With this in mind, each story added to Maptia is set in a particular location, and each post within it has an even more specific location still. This enables you to create a simple, beautiful map of the place or places that grace the stage on which your life is played out. Places are at the heart of storytelling in Maptia. Every story has a ‘somewhere’.

2) Each place is made up of many stories.

No place has a single story. The interplay of our lives with the landscapes and cityscapes around us is entirely unique. No one can see through your eyes, or experience the world as you do. We each have our own lens on the places we move through. Places are made of a thousand stories, and it is only through gathering our experiences together that the fluid, ever-changing story of a place may be brought to life.

That is why each story you tell on Maptia becomes part of a meta story for the place where it is set. Whether it is a continent, a country, a small village, or a mountain top, stories from that place are tagged and organised together. We will be making this part of Maptia public as soon as we can. For now, we are working to improve it with the feedback of our founding storytellers.

3) You are part of a global, collaborative story that encompasses all places and all people.

Though Maptia is designed for an individual to share their stories, through the very act of telling a story on Maptia you are also contributing to something much bigger than yourself.

We believe that if people from every country, every culture, and every background came together to share the stories of their lives and their travels, then the world would be a more understanding and empathetic place. We also believe that these stories will inspire people to get out there, to explore the places around them, to appreciate and care for the world, and to make the most of their short time on this planet.

Everyone on Maptia becomes part of our mission to gather these stories together and build the most inspirational map in the world. One that tells the story of all places and of all people.

Maptia is for Everyone

We are building Maptia for everyone. It is through no desire for exclusivity that we are limiting access to some areas for now. We value having the time to build personal relationships with our small group of founding storytellers and don’t yet have the resources to support many thousands of people telling stories at once. We are also still working on building the core features, and on the coding and design.

As soon as we can, we look forward to welcoming more people into the Maptia community, and we are delighted to have so many of you interested. To join our community, you can sign up over on our homepage and we are sending out more invites each week.

The rest of this post is devoted to the philosophies behind storytelling on Maptia, and to sharing our vision for the future.

Children Just Like Me

Let’s begin with a story.

There was once a little girl growing up in a quiet, country village in England. What this little girl loved most of all was to read… or to be outside exploring and making dens. One of her favourite books was called ‘Children Just Like Me’. It was a big, beautiful book (you had to sit down and lay it across your lap to read it) and it gave her many stories for what a child’s life could be.

She learned about how some children grew up living in hammocks and hunting with arrows in the jungle, how others lived in big round homes called yurts (she imagined that if people lived on the moon their homes might be a little like this), how some children wore silk and others wore fur, how some lived high in the mountains, and how some lived in big cities with millions of people.

The book was filled with photographs of the children, their most treasured possessions, and the places they lived. What captured her imagination most was that they were real, that they were going to school, playing, eating and sleeping on the other side of the world. They were, indeed, just like her. The same, and yet different. These stories stirred her imagination, and opened new worlds for her.

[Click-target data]
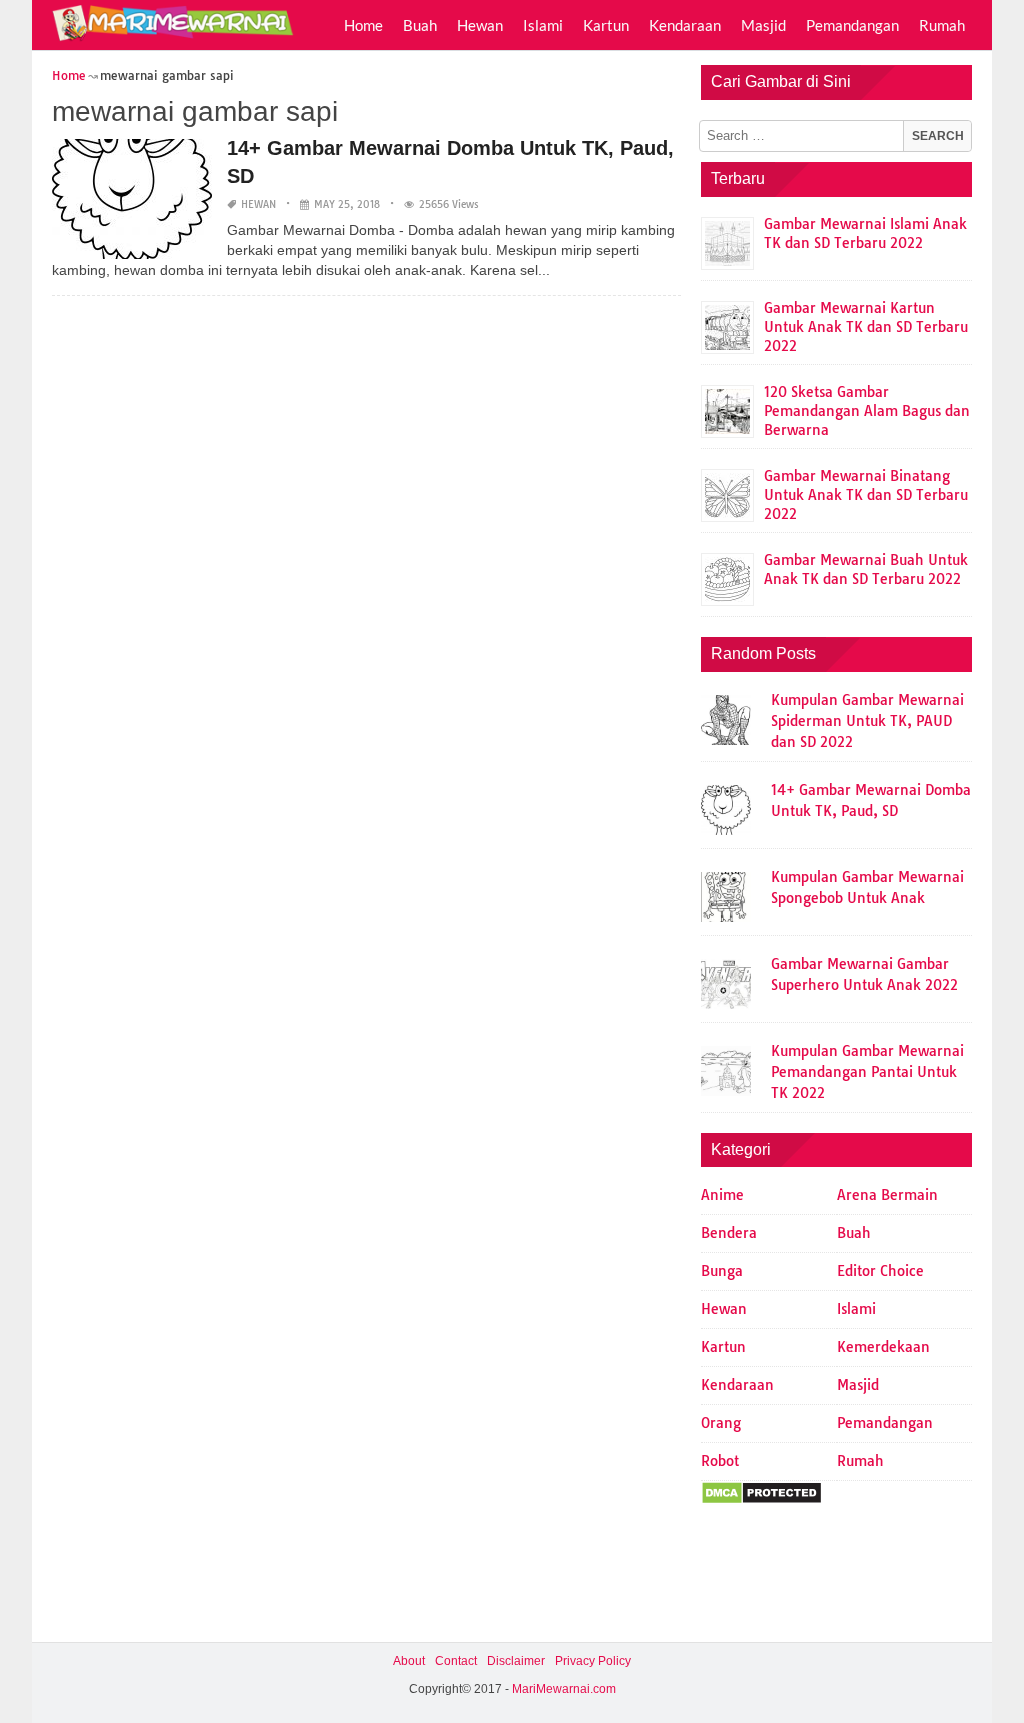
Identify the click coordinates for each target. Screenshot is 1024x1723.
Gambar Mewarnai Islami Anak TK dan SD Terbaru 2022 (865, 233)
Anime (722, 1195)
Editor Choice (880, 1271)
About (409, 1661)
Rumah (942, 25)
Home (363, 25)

---

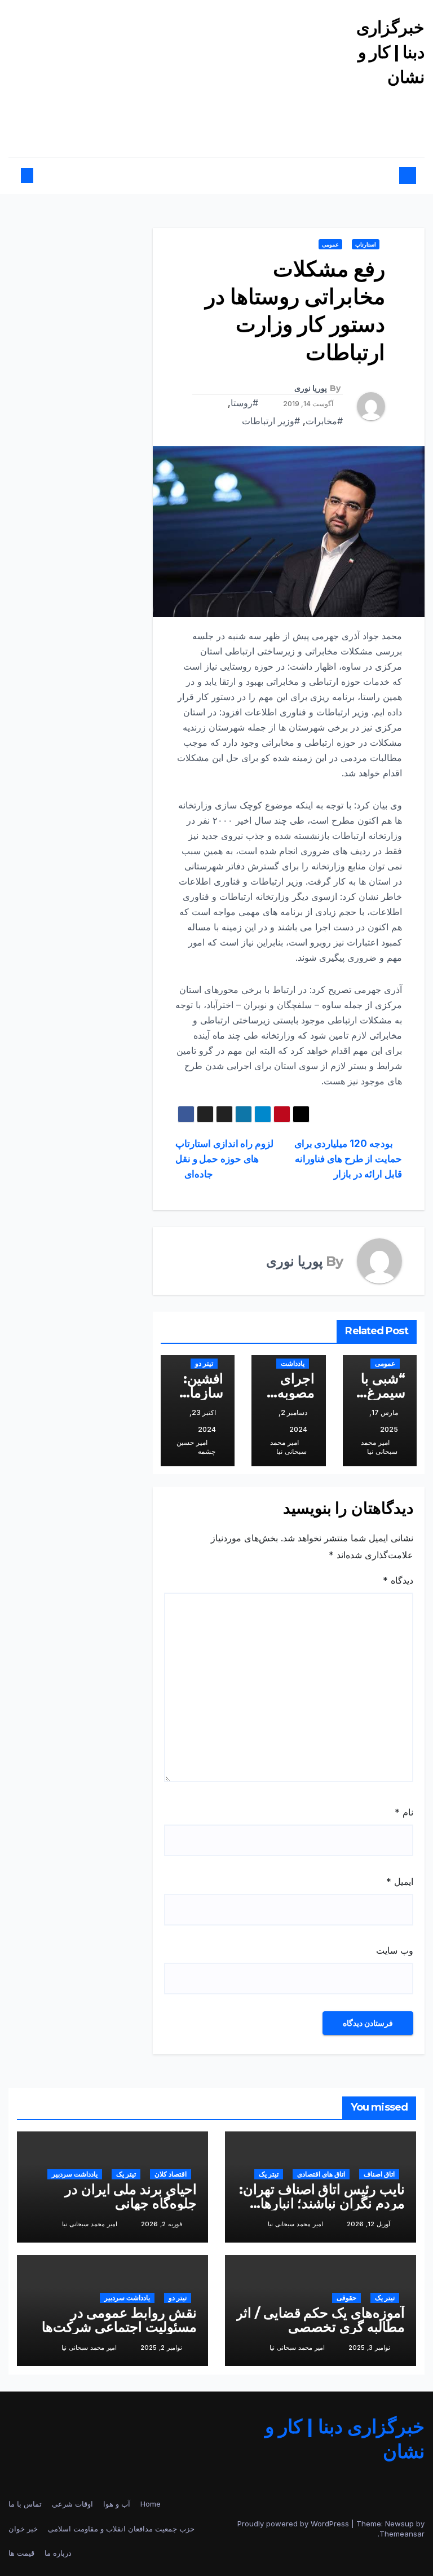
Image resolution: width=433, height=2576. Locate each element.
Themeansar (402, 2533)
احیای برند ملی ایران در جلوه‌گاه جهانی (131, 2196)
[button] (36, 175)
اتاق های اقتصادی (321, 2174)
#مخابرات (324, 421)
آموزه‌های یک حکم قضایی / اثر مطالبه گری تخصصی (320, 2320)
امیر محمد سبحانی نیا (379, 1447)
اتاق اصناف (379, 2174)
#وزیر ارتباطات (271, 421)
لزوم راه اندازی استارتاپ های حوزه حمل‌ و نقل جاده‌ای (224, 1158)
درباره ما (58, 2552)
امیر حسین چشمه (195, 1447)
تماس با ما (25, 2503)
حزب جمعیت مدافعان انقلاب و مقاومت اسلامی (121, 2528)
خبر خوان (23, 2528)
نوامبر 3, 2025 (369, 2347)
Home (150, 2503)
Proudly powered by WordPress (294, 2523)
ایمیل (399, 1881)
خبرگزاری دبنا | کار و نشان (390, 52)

▸ **Your tasks**:
1 > Reproduce the portion of the Maptia text that begins with the words "Though Maptia is" and ends with "bigger than yourself.".
2 > Recast as a numbered list the lines of the records starting with the line containing "Identify the click" and ending with the line containing "Rumah (942, 25)", both included. Leave out any blank lines.

▸ **Answer set**:
1 >
Though Maptia is designed for an individual to share their stories, through the very act of telling a story on Maptia you are also contributing to something much bigger than yourself.

2 >
1. Identify the click coordinates for each target. Screenshot is 1024x1723.
2. Gambar Mewarnai Islami Anak TK dan SD Terbaru 2022 (865, 233)
3. Anime (722, 1195)
4. Editor Choice (880, 1271)
5. About (409, 1661)
6. Rumah (942, 25)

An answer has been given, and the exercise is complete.